The European, 6-12 April 1998, p13
Brandy butter is to be renamed ‘brandy spreadable fat’. According to an amendment to EC regulation 577/97/EC to take effect from September, a sliding scale of labelling requirements will be required permitting the use of the term butter for products which are at least one third dairy fat.
Accurate labelling is required to ensure that dairy products marketed throughout the EU inform customers and protect the interests of producers in order that butter substitutes or margarine, for example, cannot be passed off as butter. Account has to be taken of traditional products such as brandy butter. Normally, for these products to be called “butter” they should contain 75 per cent milk fat. However, products like brandy butter cannot be made with this percentage of milk fat.

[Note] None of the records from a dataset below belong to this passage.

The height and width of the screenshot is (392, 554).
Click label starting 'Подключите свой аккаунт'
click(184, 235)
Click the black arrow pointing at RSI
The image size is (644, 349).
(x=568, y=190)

A 1997 regulation sets out the products that can be exempted from this norm. It defined ‘Brandy Butter’, in addition to ‘Sherry Butter’, or ‘Rum butter’, as a sweetened, alcoholic product with a minimum fat content of 34 per cent. It later emerged that some UK producers were planning to produce butters with other alcohols so an amendment was made by Regulation in March 1998 to broaden the definition to all alcoholic butters with the 34 per cent minimum. An amended regulation of 1999, making special note to traditional UK produce, reduces to 20 per cent the amount of milk fat required. British consumers can be sure that brandy butter really is what it says on the packet, and not a cheap substitute.